● Kaynak metin:
Periler

İngilizce de "peri" sözcüğünün karşılığı "fairy" olarak geçiyor. Peri masalına da "fairytale" deniliyor. Yapısal olarak hem dürüstlüğü ve adilliği, hem de güzelliği ifade eden "fair" sıfatı peri için kullanılan bu karşılıkla akraba. Latince de "fata"dan türeyen "fatare" fiil köküyse "büyülemek" anlamını vermektedir. 17. yüzyılda kilise baskısının azalmasıyla birlikte folklorik inançlar üzerine çalışmalara başlayan araştırmacılar sözcükler arası bu çapraz ilişkide "büyü yoluyla yazgı belirleyen güçler" anlayışını, doğrudan "peri " kavramıyla ele almışlardır.

Peri sözcüğünün keltik kültüründe karşılığı, çok eski zamanlardan beri, Elf. (aynı sözcük Tötonik folklorda Alb ve Abi olarak geçiyor. ) Ortaçağ Fransız masallarında söz edilen Periler kralı Oberon, daha eskilerde Alberon olarak biliniyor.


Nibelungen'de anlatılan koruyucu bekçinin adıysa Alberich yani Elf kralı. Günümüzde hala Kelt-Cermen kökenli popüler isimlerde Elf karamı hala yaşıyor. Alfred " elf yöneticisi", Albert "elf ışıltısı" demek.

Peri dişi bir sözcük olduğu için, kilise baskısı döneminde şeytanla bağlantılı düşünülmüş, hatta Cathar'lara aşağılama ve suçlama için periler denmiştir. 1907-1910'da, Stanford Üniversitesinden W. Y. Evans-Wentz'in çarpıcı çalışması Kelt Ülkelerinde Peri İnancı /The Fairy Faith in Celtic Countries için Britanya, İskoçya, İrlanda, Galler ve Bretanya'da yaptığı yolculuklarda perilere inancın ve perilerle karşılaşmanın hala yaşayan bir gelenek olduğunu öğrendi. Perilerle ilgili bu gelenek halen Kelt topraklarında insanların günlük deneyimlerinin bir parçasını oluşturur. Onlar Orta Çağ'dan daha eskilere, Kelt geçmişlerine uzanan köklü bir peri geleneğinin günümüzdeki temsilcileridir. Bu geleneğin ilk ağızdan birebir aktarımlarını veren belgeler sayıca az fakat tutarlıdır. Periler kuşkusuz dünyanın pek çok geleneğinde farklı isimler altında baş gösterirler ve söz konusu ülkenin modernlik derecesine bağlı olarak güçlü bir hayret ve hayranlık, tedirginlik veya inançsızlık kaynağı olmayı sürdürürler. Gözle görülmeyen herhangi bir şeyin yok sayıldığı Akılcılık Çağı'nın ardından on dokuzuncu yüzyılda doğaüstü olana ve ezoterizme ilgi arttı. Bu alanla yakından ilgilenen araştırmacıların kendi toplumlarında yaşayan peri gelenekleri ve majik geleneklerle bağları kopuktu ve etraflarını kuşatan hazineyi ihmal ederek esin için gözlerini gizemli Doğu'ya çevirmişlerdi. Peri geleneklerinde önde gelen otoritelerden R. J. Stewart dünyada halen yaşatılan perilere dair halk gelenekleri ile çağdaş kültürün kapsamındaki perilere bakış açısı arasında dünya kadar fark olduğunu belirtir.

● Verilen girdiler:

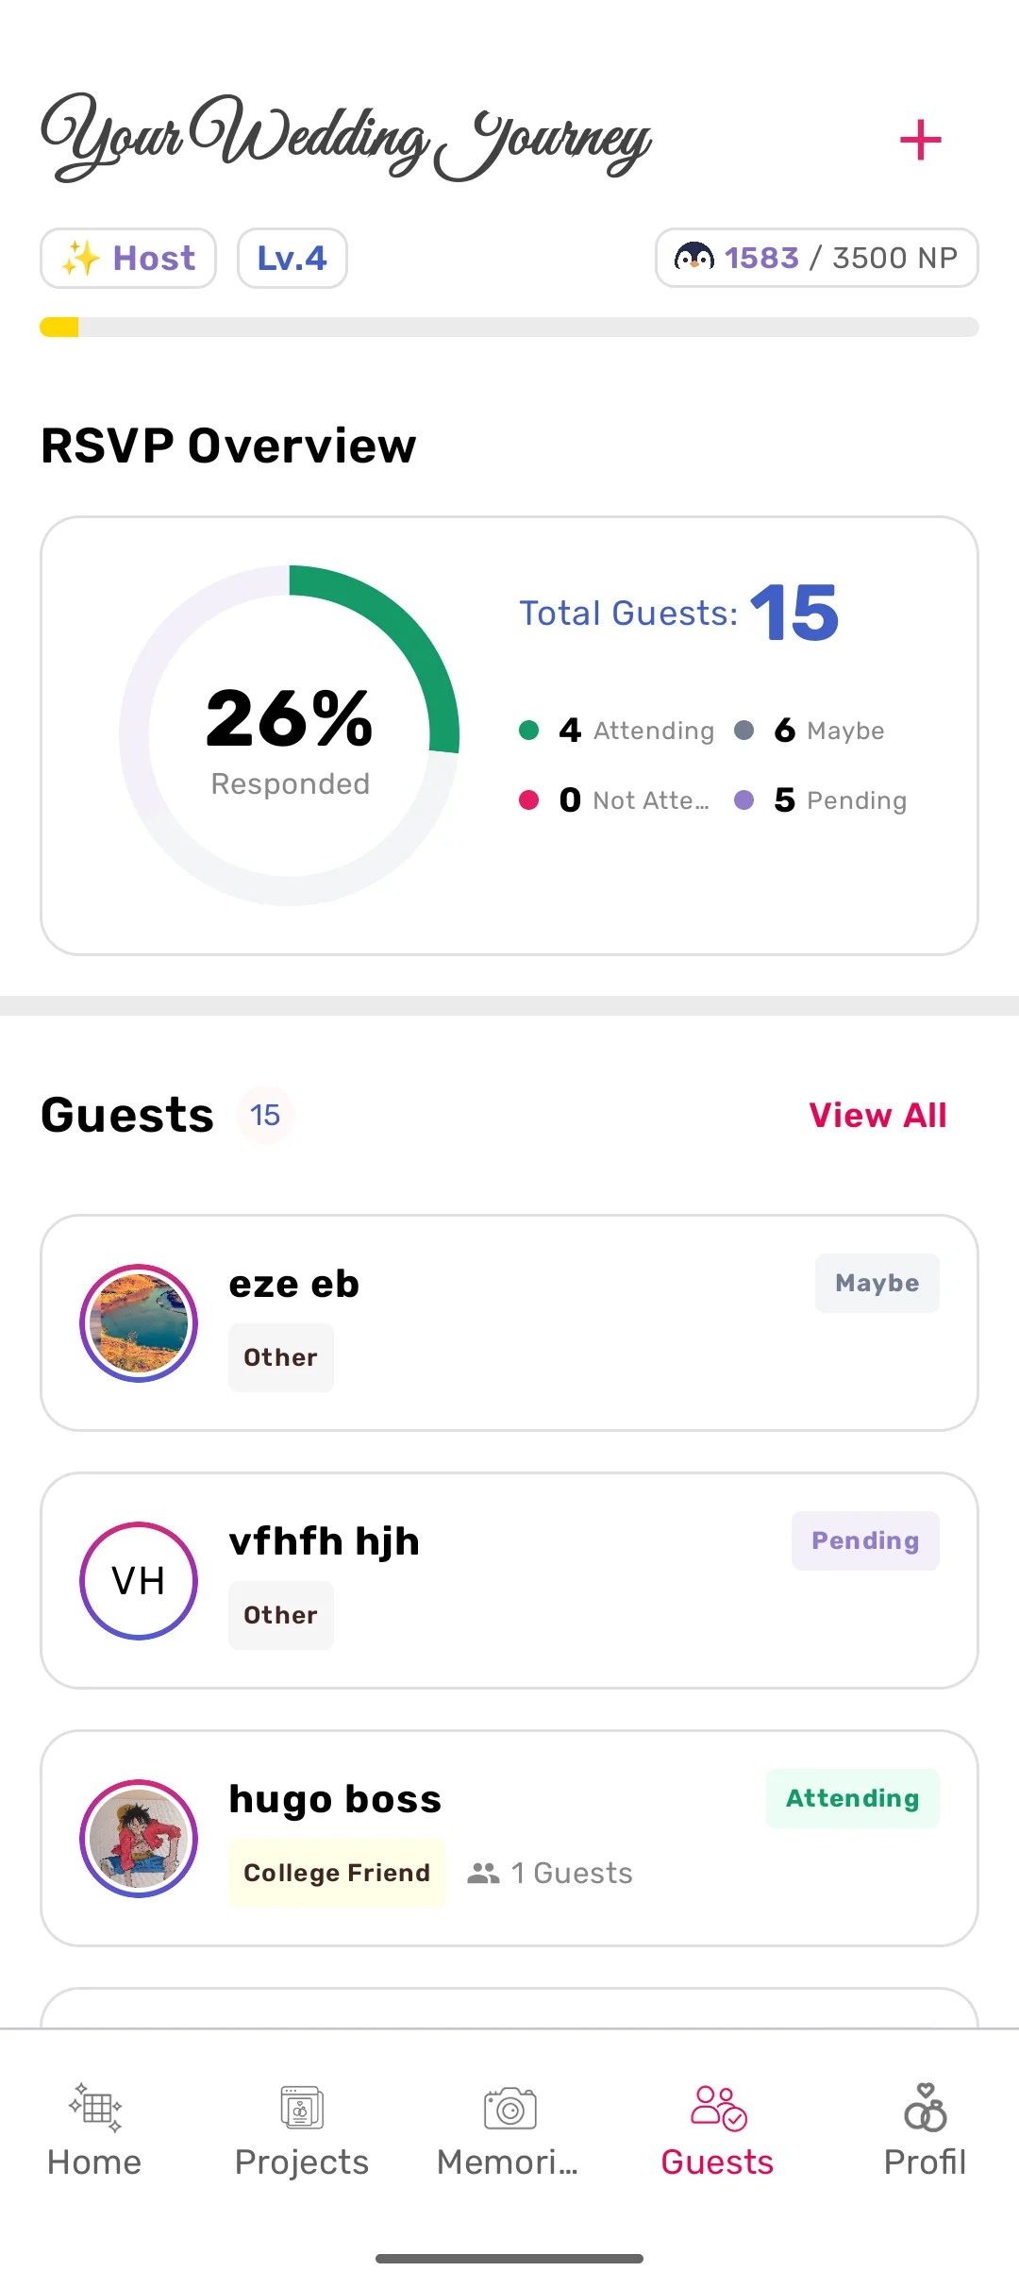Tap the Attending status on hugo boss

coord(852,1798)
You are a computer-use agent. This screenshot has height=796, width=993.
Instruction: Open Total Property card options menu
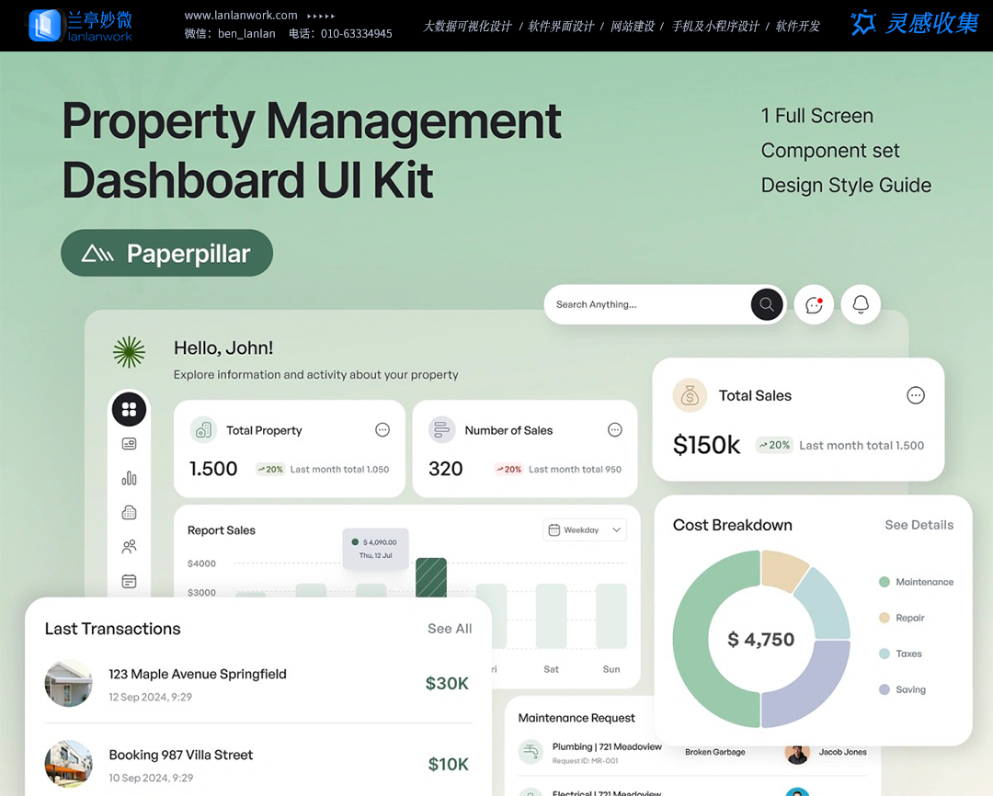[382, 430]
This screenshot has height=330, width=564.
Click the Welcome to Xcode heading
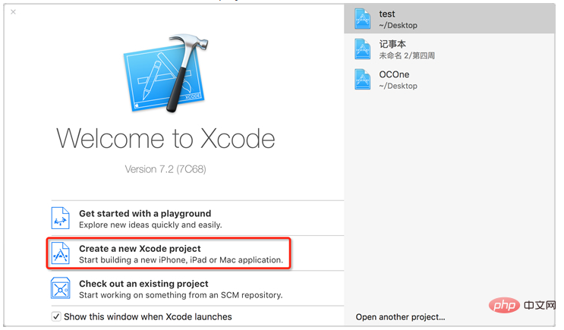[x=165, y=139]
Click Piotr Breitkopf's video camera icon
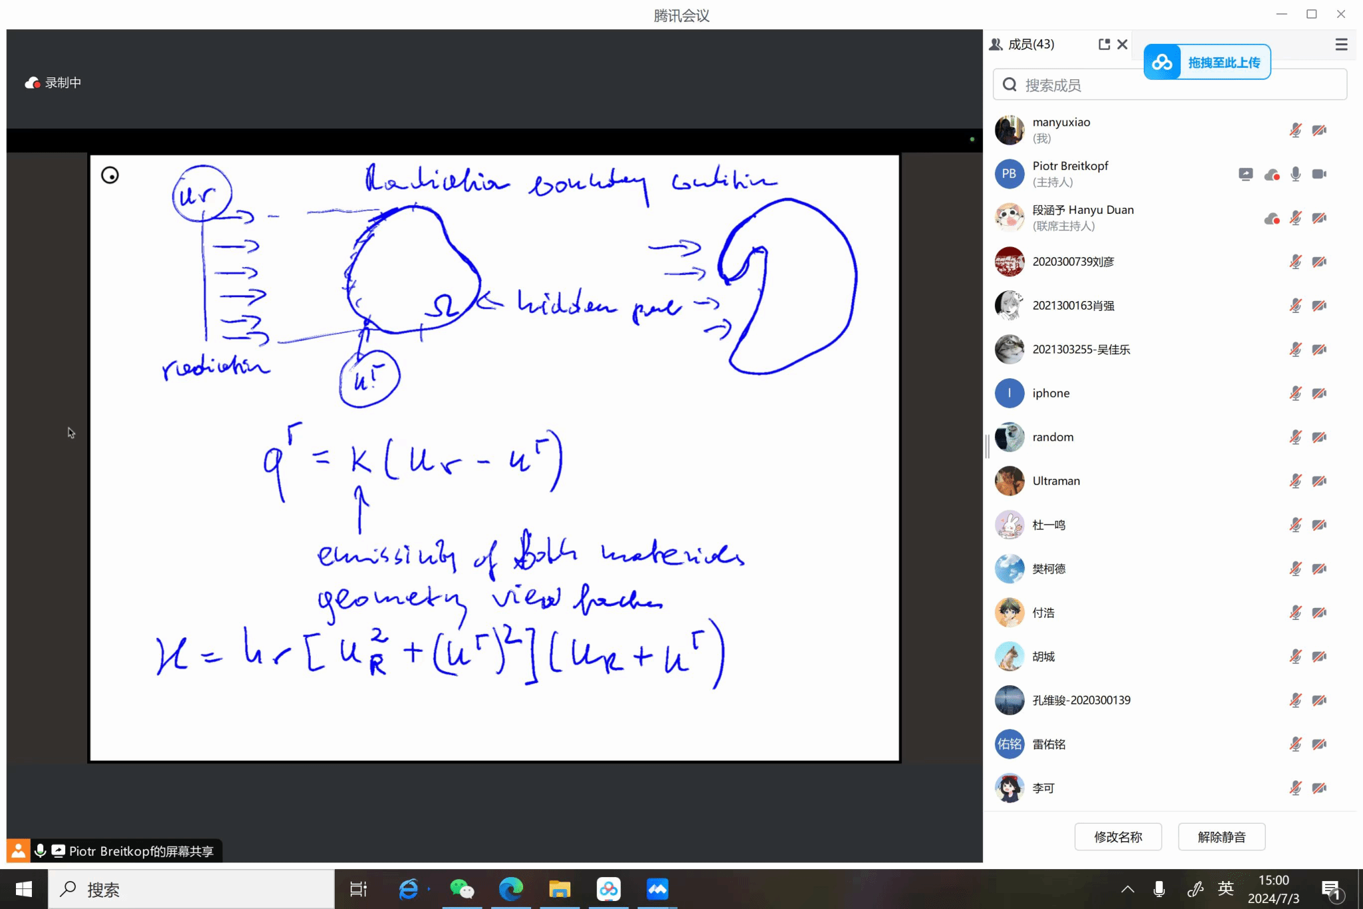Screen dimensions: 1363x909 tap(1319, 174)
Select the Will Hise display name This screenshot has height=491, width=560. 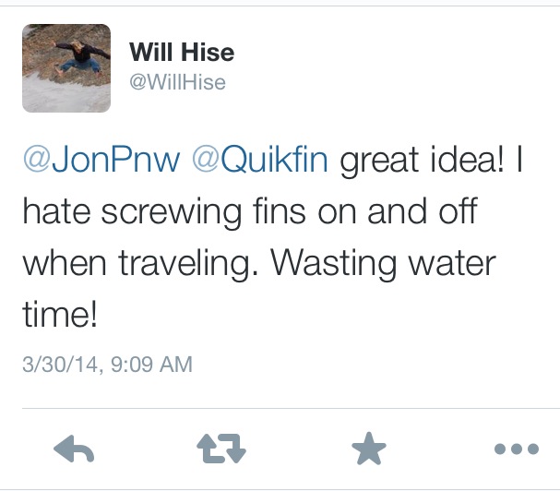coord(182,53)
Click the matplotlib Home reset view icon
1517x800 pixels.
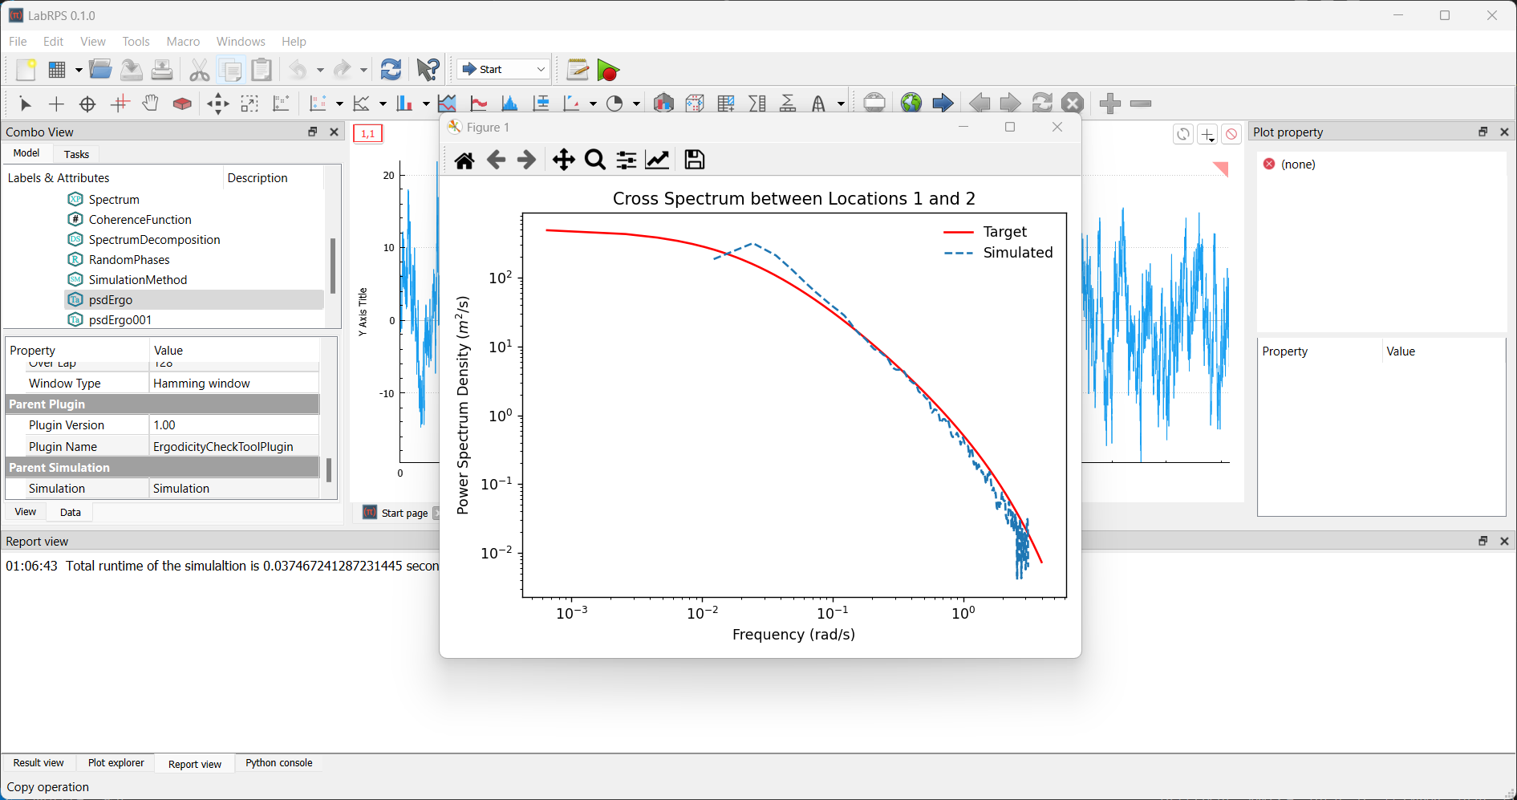464,160
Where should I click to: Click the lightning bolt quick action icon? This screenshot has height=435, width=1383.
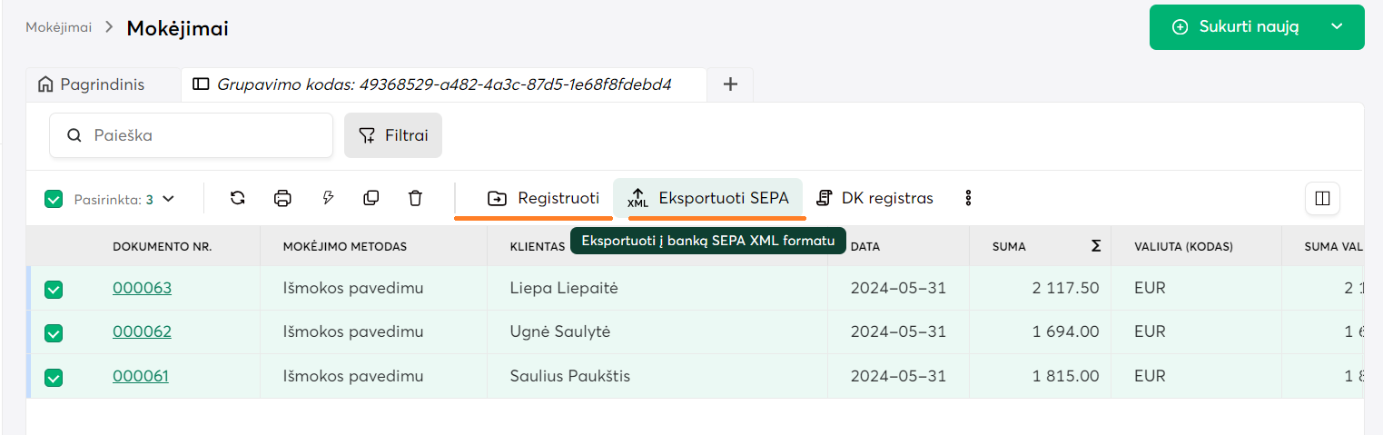[x=328, y=198]
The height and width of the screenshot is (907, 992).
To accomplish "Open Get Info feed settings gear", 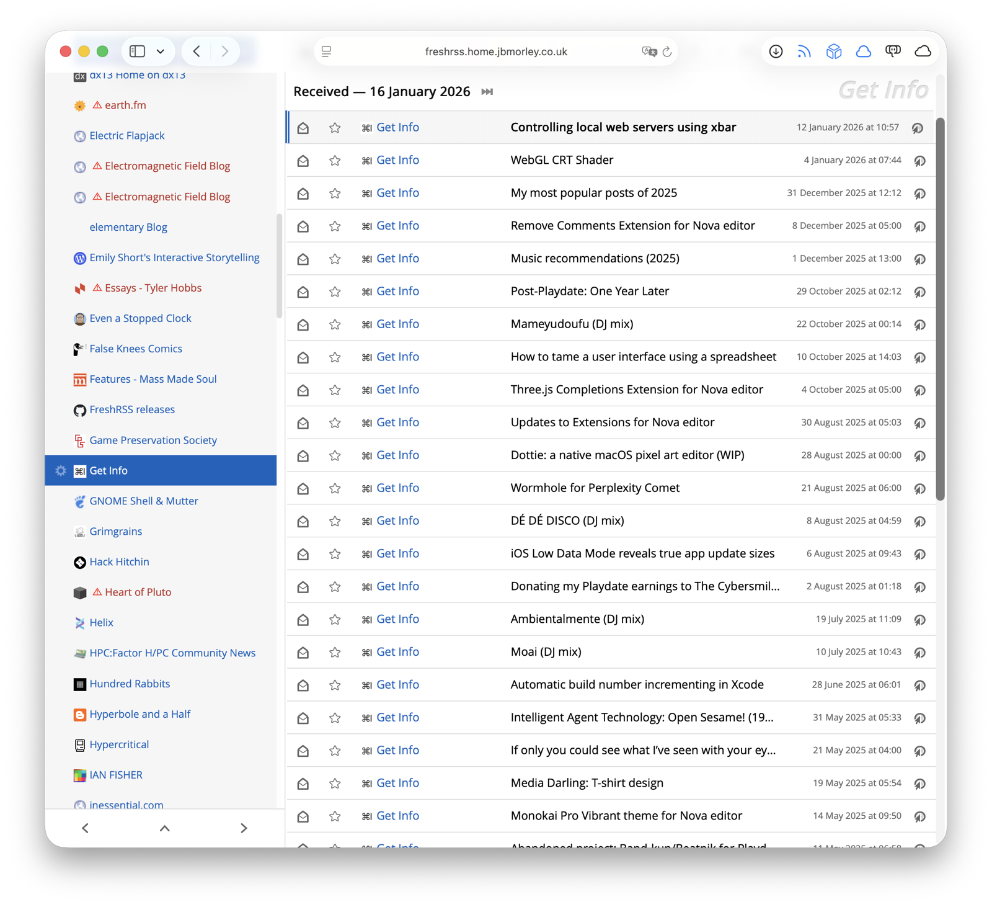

● Görevler ve alıştırmalar:
**A.** Girdilerde "Click" sözcüğünün geçtiği bütün satırları sıralayın.
**B.** Periler üzerine olan metni kaldığı yerden devam ettirin.

● Alıştırma cevapları:
**A.**
Click the Welcome to Xcode heading
Click Piotr Breitkopf's video camera icon
Click the matplotlib Home reset view icon
Where should I click to: Click the lightning bolt quick action icon? This screenshot has height=435, width=1383.

**B.**
On dokuzuncu yüzyılın sonunda psişik fenomenlere ilgi daha bilimsel ve açıklayıcı bir dönemece girdi. Yeni teknoloji ektoplazmik temasların, hayalet ve hortlakların tespitine yol açtı. Kameralar yalan söyleyemezdi -yoksa söyler miydi? 1917'de iki küçük kızın çektiği Cottingley peri fotoğrafları Teozofik çevrelerde epey heyecan yarattı. Bu, Sir Arthur Conan Doyle'nin bilmeden karıştığı bir hileydi. 1983'te, fotoğrafı çeken iki küçük kızdan birisi olan ve artık seksenli yaşlarında bulunan Elsie Wright, kanıtları kartondan keserek kendilerinin yaptıklarını itiraf etti. Cottingley peri vakası yakın zamanda çekilen ve peri fenomeninin doğasını farklı biçimlerde ele alan iki filme, Photographing Fairies / Perileri Fotoğraflama (1997) ve Fairy Tale / Peri Masalı'na ilham kaynağı olmuştur.

Paganizmin yeniden canlanmasıyla bağlantılı olarak, günümüzde peri geleneklerine giderek büyüyen bir ilgi vardır. Bu hareket bazen saçma sapanlık ve fantastiklik gibi sapmalar göstermekle beraber tarihi bir kökenden yoksun değildir. On altıncı ve on yedinci yüzyıllarda Britanya'nın kırsal kesiminde cadı olmakla suçlanan ve mahkum edilen kişiler Şeytan'la değil Peri Kraliçesiyle görüştüklerinden söz etmişlerdir.

Bir zamanlar güçlü bir kabul gören geleneksel peri inançlarının bazıları son yirmi yılda farklı bir yöne çekilmiştir. Eskiden perilerin işi olarak görülen mısır tarlalarındaki dairesel şekiller ve insanların peri ülkelerine kaçırılma olayları, popüler inancın gezegensel boyuttan gezegenler arasına kayması sonucunda, şimdilerde dünya dışı varlıkların marifeti sayılmaktadır. Taşralı halkın yüzyıllar boyunca süt ve benzeri armağanlar bıraktıkları dünyalı komşularımız perileri hak ettikleri gibi dikkate almak yerine postmodern kültürümüz, dünya dışı açıklamalar arayışıyla, dünyadan iyice kopma noktasına gelmiştir.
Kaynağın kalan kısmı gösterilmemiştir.